Mi condición de norteño no es algo que porte con gusto (aunque con los años he aprendido a aceptarla, inclusive tolerarla). Esas cuestiones tan azarosas como dónde le tocó nacer a alguien, no me son importantes, además soy un pésimo embajador de mi cultura; bailo banda mal, no soporto los corridos, prefiero tomar ginebra que cerveza (o el ya mítico Buchanan’s) y por lo general detesto las muestras de “norteñeidad” tan presentes cuando dos o más sinaloenses se juntan.

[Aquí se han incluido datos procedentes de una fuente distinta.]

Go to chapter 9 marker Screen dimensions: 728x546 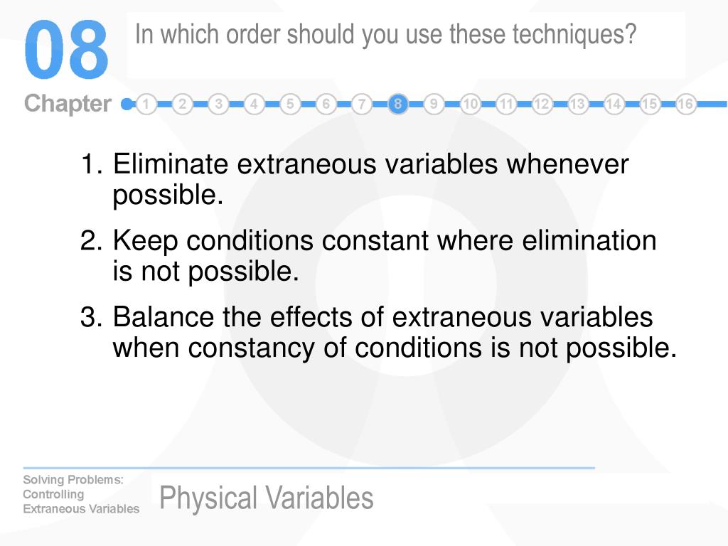[434, 104]
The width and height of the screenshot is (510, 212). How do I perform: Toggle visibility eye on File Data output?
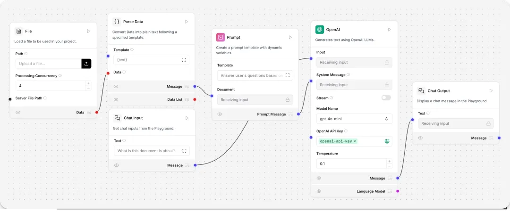18,112
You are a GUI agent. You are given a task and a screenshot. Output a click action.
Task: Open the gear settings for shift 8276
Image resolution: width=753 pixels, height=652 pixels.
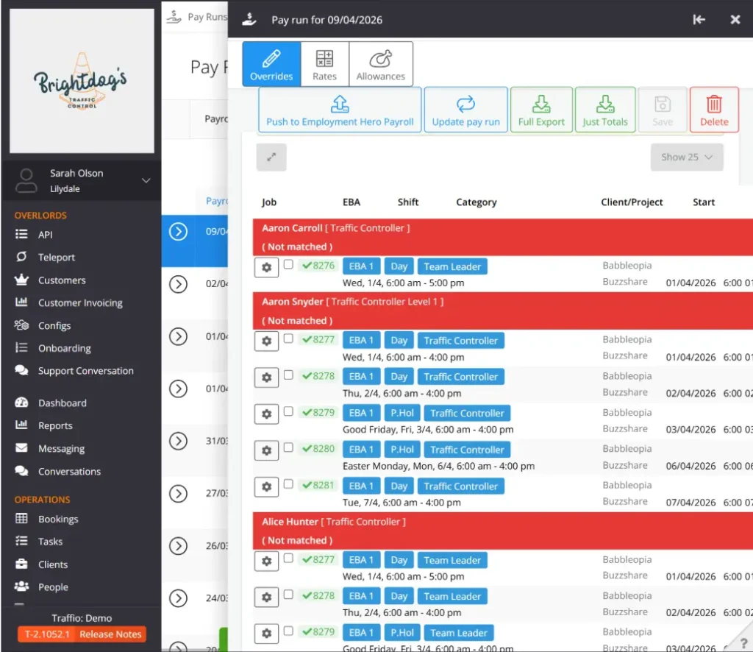coord(266,267)
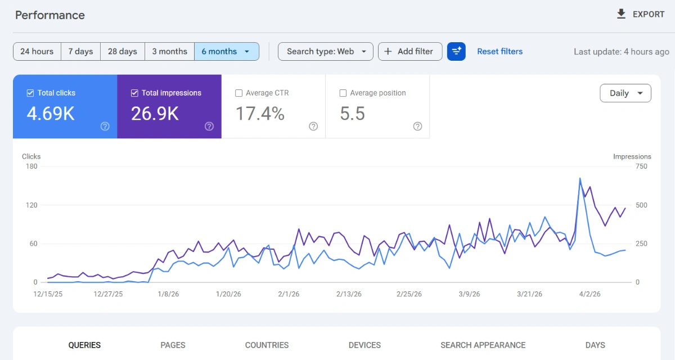Open the advanced filter comparison icon
Image resolution: width=675 pixels, height=360 pixels.
pos(456,51)
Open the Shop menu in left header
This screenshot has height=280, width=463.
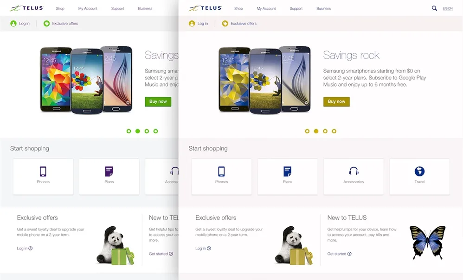click(60, 8)
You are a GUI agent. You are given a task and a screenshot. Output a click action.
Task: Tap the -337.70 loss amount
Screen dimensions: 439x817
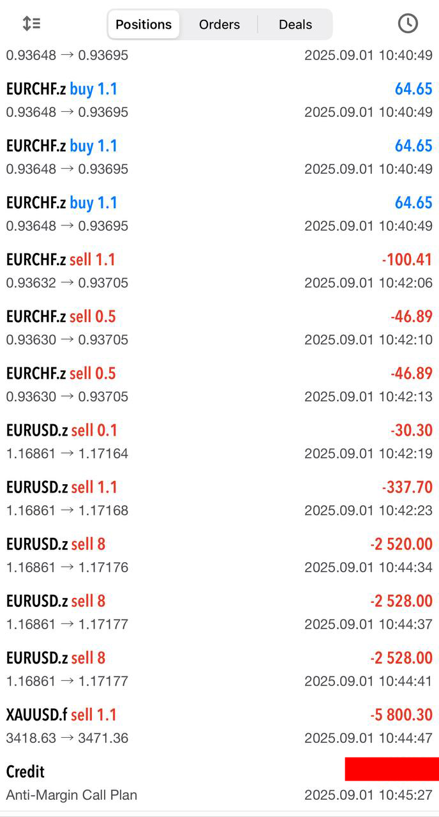coord(407,487)
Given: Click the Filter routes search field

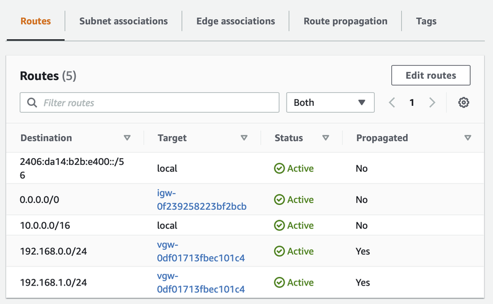Looking at the screenshot, I should (157, 103).
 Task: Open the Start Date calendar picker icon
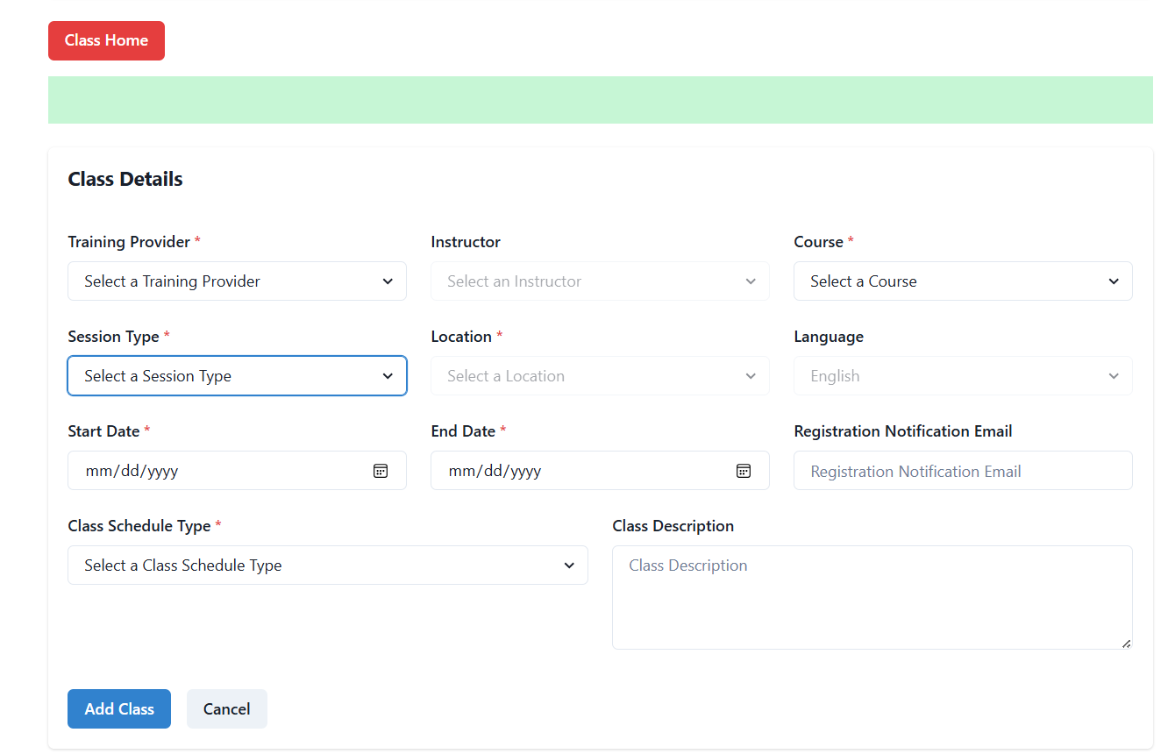(x=381, y=471)
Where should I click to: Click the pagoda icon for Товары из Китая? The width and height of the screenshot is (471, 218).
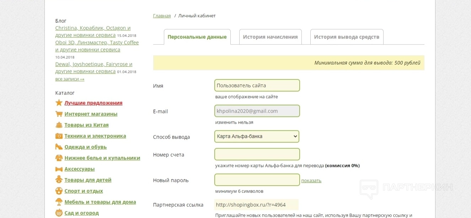pos(59,125)
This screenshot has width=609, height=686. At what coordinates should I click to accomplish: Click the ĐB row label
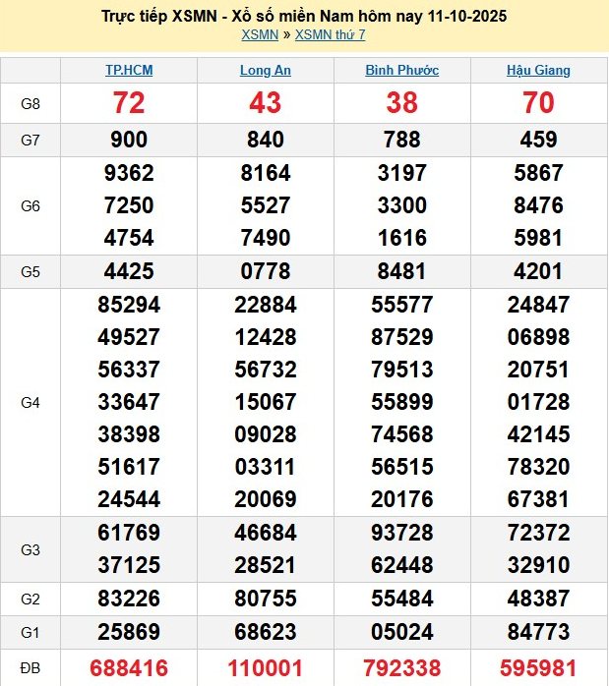30,667
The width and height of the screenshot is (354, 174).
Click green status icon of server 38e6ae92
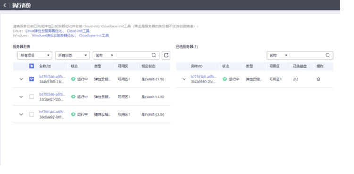pyautogui.click(x=73, y=114)
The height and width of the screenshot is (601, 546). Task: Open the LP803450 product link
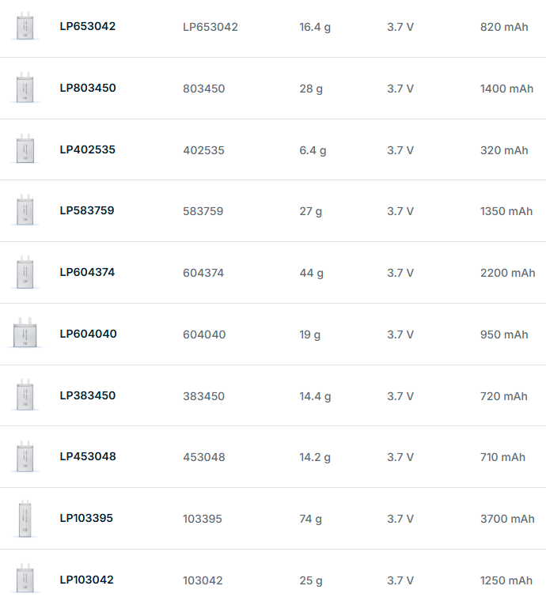click(x=87, y=88)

Una de las discusiones que a menudo evito es la de la literatura del norte. El mote me parece artificioso y oportunista. El soylent verde de los géneros. Esto no implica que no haya grandes autores que vengan de, vivan o trabajen en esas tierras. Espartaco, Herbert, Crosthwaite, Sada, Yépez (sí, Yépez), todos aportaron libros que disfruto y sigo disfrutando a la fecha. Y mientras que sí hay un leitmotiv, en las obras de muchos escritores del norte (paisajes áridos y solitarios, personajes ásperos y a veces violentos, banda, pedas y balaceras) no me parece un argumento suficientemente sólido como para tragar el anzuelo que las grandes productoras de libros ponen  frente a todos.

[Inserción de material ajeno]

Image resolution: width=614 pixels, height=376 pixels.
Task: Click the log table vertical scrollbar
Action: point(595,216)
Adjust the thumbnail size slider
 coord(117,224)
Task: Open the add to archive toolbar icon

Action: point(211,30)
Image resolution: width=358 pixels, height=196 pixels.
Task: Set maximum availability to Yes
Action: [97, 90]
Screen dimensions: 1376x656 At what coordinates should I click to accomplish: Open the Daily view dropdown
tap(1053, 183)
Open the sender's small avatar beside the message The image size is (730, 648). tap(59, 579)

Ahora, a tragar mis palabras.

​Para mí, no hay otro norte como el de Yuri Herrera (Hidalgo, 1970). Desde la primera línea de su novela La Transmigración de los Cuerpos,  el hidalguense me transportó de vuelta al lugar de donde vengo.

Una ciudad árida y hostil, una epidemia rampante que consume todo a su paso, dos  poderosas familias en disputa con sus respectivos muertos y un mediador llamado Alfaqueque: desde ahí partimos. Ellos son los protagonistas de La transmigración de los cuerpos, novela con la cual Herrera cierra la trilogía que comenzó con Los trabajos del reino y continuó con Señales que precederán al fin del mundo.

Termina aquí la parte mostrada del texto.